NFL Investigator Ted Wells Begins Interviewing Dolphins Players, Administrators
NFL special investigator Ted Wells "met with select Dolphins players Monday as he began his on-the-ground investigation of the team's workplace conduct scandal, indicating his inquiry might be more targeted than wide-reaching," according to Adam Beasley of the MIAMI HERALD. Some thought that "all Dolphins players might be subject to an interview" with Wells. But sources yesterday said that that "was not the case." Instead, it is believed that Wells "wanted to use his short time in Miami to deal directly with the allegations of abuse against Jonathan Martin." Wells met "primarily with players Monday, and had hoped to be finished with them by day's end." Dolphins coach Joe Philbin and several team administrators also "carved out time" with Wells. Dolphins offensive coordinator Mike Sherman said that he "has a meeting with Wells" scheduled for today. By front-loading player interviews, Wells may be "trying to avoid interfering with the team’s preparation" for Sunday's home game against the Panthers. Wells is expected to "spend three days" at Dolphins HQs (MIAMI HERALD, 11/19). In Ft. Lauderdale, Chris Perkins notes Sherman was hopeful that the interviews "would be taken care of in one day" (South Florida SUN-SENTINEL, 11/19). In West Palm Beach, Andrew Abramson cites legal experts as saying that Dolphins players "are under no legal obligation to talk." Indiana Univ.

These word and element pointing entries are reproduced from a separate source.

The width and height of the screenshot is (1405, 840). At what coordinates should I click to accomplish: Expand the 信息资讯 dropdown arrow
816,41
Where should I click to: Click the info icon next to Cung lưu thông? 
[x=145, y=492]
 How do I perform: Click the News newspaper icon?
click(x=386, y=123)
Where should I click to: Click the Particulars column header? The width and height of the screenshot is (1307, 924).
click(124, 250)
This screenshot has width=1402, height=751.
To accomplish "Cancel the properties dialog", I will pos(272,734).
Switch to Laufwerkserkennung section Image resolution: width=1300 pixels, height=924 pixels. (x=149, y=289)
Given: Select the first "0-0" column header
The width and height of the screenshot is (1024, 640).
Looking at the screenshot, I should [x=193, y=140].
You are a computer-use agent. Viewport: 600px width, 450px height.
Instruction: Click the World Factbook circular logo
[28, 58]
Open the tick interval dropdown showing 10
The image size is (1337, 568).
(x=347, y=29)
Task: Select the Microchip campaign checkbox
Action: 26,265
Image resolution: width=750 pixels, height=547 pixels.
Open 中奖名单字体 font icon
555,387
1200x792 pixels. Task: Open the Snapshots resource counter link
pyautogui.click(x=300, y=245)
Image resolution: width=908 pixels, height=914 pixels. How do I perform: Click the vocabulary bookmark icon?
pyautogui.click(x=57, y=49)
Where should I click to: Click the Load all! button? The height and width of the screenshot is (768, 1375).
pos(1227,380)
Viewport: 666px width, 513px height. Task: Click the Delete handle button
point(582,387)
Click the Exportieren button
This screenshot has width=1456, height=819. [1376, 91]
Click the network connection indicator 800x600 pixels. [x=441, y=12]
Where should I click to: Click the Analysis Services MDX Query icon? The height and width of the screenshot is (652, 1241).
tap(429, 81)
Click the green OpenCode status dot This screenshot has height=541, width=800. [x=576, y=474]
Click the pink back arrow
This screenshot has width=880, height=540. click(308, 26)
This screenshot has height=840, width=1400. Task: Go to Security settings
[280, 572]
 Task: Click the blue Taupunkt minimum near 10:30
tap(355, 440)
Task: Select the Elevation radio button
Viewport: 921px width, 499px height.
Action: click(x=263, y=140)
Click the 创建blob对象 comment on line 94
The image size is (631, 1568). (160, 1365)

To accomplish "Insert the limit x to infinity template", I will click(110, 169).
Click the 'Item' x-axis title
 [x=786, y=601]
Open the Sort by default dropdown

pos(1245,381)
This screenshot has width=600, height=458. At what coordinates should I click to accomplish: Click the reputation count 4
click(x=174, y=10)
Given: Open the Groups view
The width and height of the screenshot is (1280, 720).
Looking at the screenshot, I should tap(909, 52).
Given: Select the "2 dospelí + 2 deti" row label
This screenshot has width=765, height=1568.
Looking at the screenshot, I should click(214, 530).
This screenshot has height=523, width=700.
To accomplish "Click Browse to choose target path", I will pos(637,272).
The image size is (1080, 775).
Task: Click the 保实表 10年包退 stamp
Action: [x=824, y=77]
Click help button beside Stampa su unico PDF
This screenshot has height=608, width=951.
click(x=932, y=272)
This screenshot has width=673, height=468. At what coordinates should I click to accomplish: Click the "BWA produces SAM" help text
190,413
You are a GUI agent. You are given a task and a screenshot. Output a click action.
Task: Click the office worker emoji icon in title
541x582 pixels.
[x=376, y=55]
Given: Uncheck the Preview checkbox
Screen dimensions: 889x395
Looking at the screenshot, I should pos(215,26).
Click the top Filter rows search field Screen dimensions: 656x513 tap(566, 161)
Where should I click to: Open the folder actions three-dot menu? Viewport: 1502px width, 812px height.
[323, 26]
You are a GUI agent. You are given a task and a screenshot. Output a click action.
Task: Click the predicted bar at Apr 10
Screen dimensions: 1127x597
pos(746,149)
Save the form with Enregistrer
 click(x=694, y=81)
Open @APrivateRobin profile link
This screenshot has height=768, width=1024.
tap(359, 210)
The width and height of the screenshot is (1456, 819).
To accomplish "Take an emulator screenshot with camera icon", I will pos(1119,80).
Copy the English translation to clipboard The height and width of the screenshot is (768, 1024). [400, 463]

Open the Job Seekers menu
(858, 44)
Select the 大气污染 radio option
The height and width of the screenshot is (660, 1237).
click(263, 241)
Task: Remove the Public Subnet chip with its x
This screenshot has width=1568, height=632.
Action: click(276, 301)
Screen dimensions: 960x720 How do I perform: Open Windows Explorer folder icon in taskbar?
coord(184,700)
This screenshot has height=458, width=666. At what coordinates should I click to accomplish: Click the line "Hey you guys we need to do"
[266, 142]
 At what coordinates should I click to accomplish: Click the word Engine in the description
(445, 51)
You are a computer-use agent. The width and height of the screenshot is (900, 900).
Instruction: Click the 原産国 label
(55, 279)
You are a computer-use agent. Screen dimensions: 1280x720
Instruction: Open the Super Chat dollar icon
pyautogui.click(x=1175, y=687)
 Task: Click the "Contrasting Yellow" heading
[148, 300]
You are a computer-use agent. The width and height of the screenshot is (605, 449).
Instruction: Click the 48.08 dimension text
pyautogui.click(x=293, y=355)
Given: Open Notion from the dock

Robert H. McKinney School of Law Dean Emeritus Gary Roberts said Dolphins Owner Stephen Ross "can tell them to cooperate, but if there's nothing in their player contract that requires it, he really doesn't have much leverage over them other than in this business players can be cut under the pretext that they're not playing well enough." South Florida-based player agent David Canter said that he would "recommend to any of his players that they be accompanied by an agent or attorney" (PALM BEACH POST, 11/19).
HOLD, PLEASE: ESPN.com's Chris Mortensen cited sources as saying that the Dolphins have "requested a delay for suspended guard Richie Incognito's non-football injury grievance against the team while the franchise cooperates with an independent investigation of the alleged violations that led to his suspension." Incognito was "granted an expedited hearing before a neutral arbitrator when he filed a non-football injury grievance late last week." The grievance hearing "is not part of the independent investigation headed by Wells" (ESPN.com, 11/18).
EDUCATION THE ANSWER? In Boston, Gary Washburn noted the Martin-Incognito situation has "exposed a locker room culture that has existed for years, and has left coaches shaking their heads." Middle-aged coaches have "tended to take a hands-off approach to locker-room politics out of respect for the players' territory." But because a player is tenured in the NFL, NBA or MLB "doesn't necessarily make him capable of being a role model." What pro sports teams need is "more education on these topics, including sensitive ones of a racial and sexual nature." Teams should "bring in retired players or those who have experienced racism, sexism, or extreme hazing to speak to the athletes." Pro sports franchises "have enough resources to provide educational courses on some of these uncomfortable subjects" (BOSTON GLOBE, 11/18).